• _What is expected_:
Copy out the lines verbatim, beginning with the line containing "You are a GUI agent. The screenshot is 1024×1617." and continuing through the line containing "február (743, 1127)".
+++ Supplied information
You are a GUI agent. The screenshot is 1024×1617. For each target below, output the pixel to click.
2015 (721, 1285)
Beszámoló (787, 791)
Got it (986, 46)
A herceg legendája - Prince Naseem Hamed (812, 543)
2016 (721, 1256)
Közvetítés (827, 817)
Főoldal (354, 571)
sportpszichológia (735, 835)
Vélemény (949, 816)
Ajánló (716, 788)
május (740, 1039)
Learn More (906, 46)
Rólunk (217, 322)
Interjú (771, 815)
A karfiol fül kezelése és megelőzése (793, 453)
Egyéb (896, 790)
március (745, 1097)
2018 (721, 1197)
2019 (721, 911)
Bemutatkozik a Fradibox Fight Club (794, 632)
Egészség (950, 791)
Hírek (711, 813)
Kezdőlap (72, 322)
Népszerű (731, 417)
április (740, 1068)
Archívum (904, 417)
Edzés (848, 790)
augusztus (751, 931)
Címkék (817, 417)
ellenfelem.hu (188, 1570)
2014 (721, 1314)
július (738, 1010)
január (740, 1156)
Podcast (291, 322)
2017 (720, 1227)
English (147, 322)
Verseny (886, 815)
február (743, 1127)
++++++
+++ Supplied information
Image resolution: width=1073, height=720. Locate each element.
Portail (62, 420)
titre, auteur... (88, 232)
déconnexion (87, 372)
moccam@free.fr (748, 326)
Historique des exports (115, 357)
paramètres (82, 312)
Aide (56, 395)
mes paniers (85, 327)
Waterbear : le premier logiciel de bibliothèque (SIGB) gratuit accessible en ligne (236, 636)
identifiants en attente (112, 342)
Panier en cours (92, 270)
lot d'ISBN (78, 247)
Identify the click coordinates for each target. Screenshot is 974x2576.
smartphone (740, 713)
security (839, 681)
++++++
+++ Supplied information
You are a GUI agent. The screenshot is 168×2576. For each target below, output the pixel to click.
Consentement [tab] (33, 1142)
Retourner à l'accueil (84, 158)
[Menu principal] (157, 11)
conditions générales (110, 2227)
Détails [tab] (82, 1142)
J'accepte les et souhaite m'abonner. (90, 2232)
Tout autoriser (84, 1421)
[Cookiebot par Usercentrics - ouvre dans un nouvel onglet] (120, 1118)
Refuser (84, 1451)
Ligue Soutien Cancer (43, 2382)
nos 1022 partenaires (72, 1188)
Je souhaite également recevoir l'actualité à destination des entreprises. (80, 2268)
++++++
• _Result of the exercise_:
You are a GUI agent. The screenshot is 1024×1617. For each target below, output the pixel to click.
2015 (721, 1285)
Beszámoló (787, 791)
Got it (986, 46)
A herceg legendája - Prince Naseem Hamed (812, 543)
2016 (721, 1256)
Közvetítés (827, 817)
Főoldal (354, 571)
sportpszichológia (735, 835)
Vélemény (949, 816)
Ajánló (716, 788)
május (740, 1039)
Learn More (906, 46)
Rólunk (217, 322)
Interjú (771, 815)
A karfiol fül kezelése és megelőzése (793, 453)
Egyéb (896, 790)
március (745, 1097)
2018 (721, 1197)
2019 (721, 911)
Bemutatkozik a Fradibox Fight Club (794, 632)
Egészség (950, 791)
Hírek (711, 813)
Kezdőlap (72, 322)
Népszerű (731, 417)
április (740, 1068)
Archívum (904, 417)
Edzés (848, 790)
augusztus (751, 931)
Címkék (817, 417)
ellenfelem.hu (188, 1570)
2014 (721, 1314)
július (738, 1010)
január (740, 1156)
Podcast (291, 322)
2017 (720, 1227)
English (147, 322)
Verseny (886, 815)
február (743, 1127)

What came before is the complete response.